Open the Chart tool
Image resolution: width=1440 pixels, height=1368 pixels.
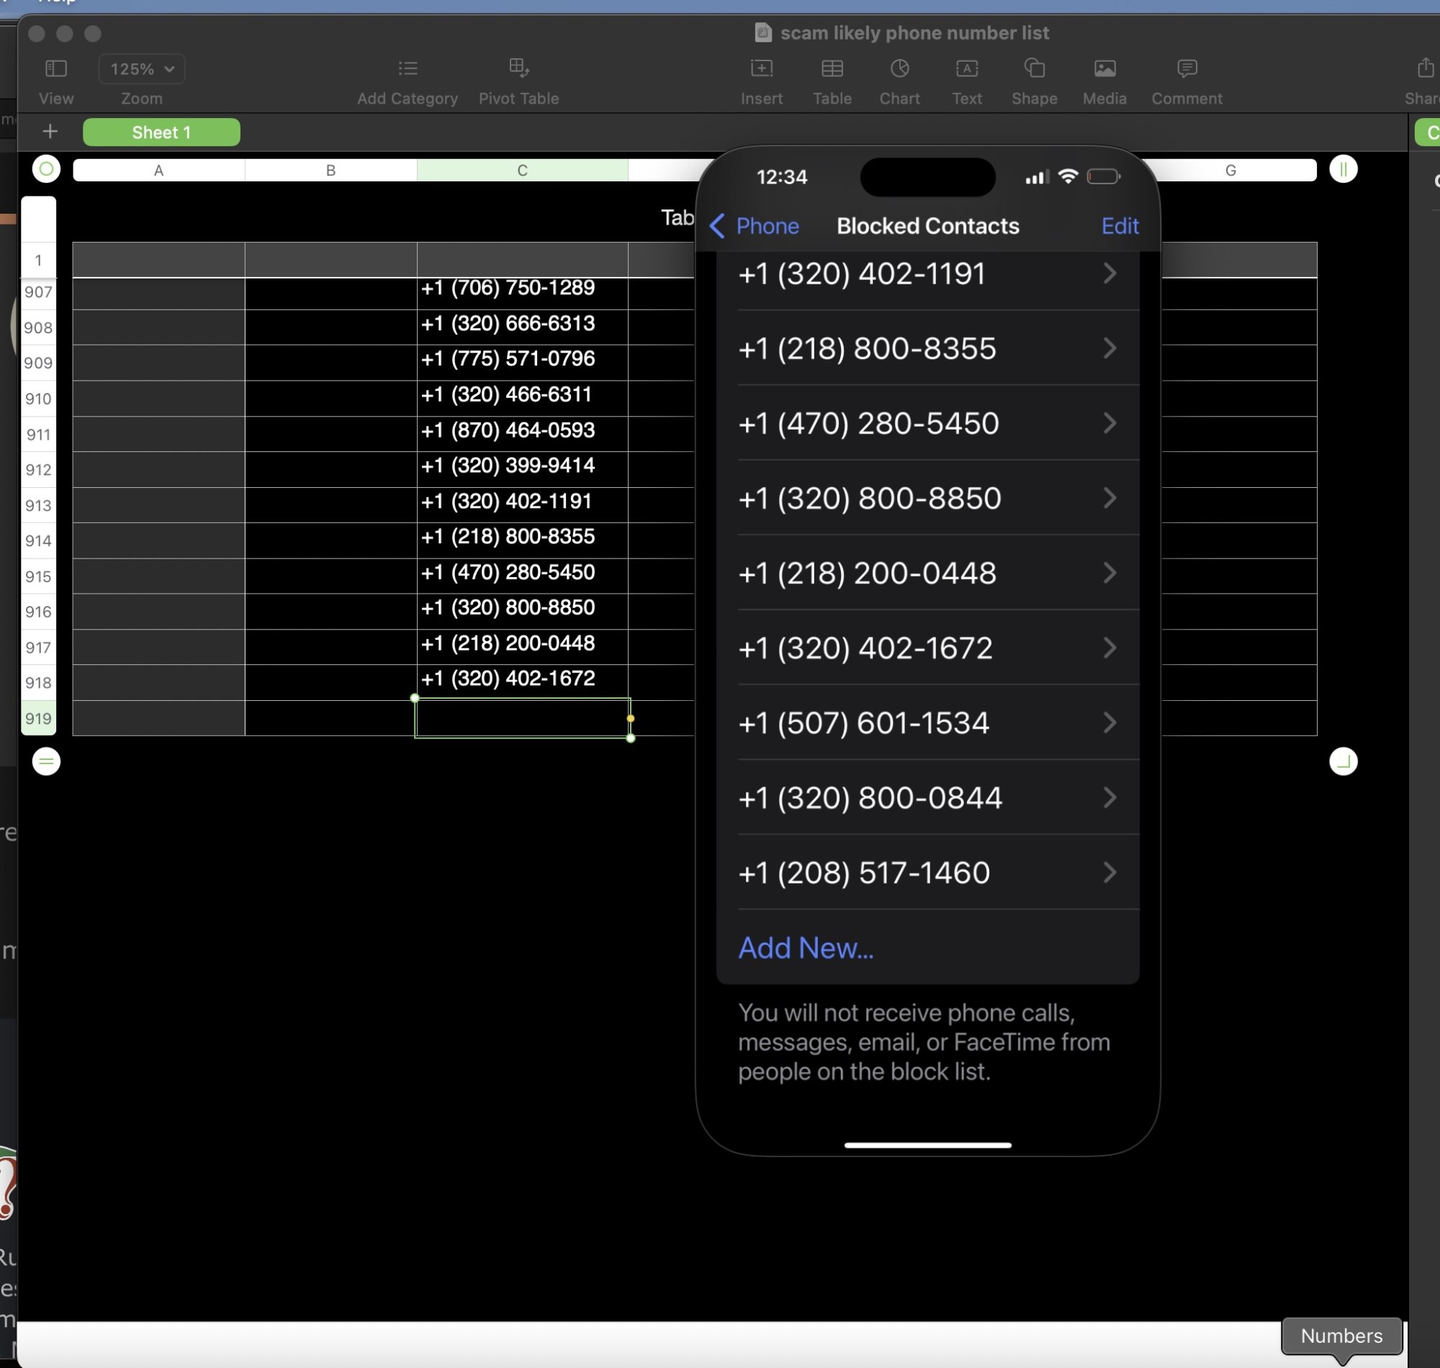coord(899,69)

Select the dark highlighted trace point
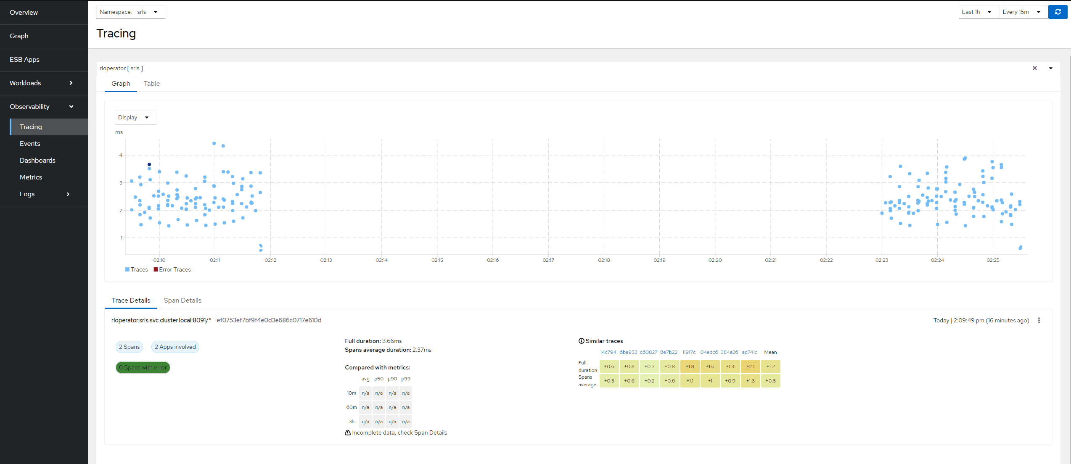(x=149, y=164)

* * *

Leaving aside the images, write out the entries above word for word.

Open the Chart tool
Image resolution: width=1440 pixels, height=1368 pixels.
coord(899,69)

Select the dark highlighted trace point
(x=149, y=164)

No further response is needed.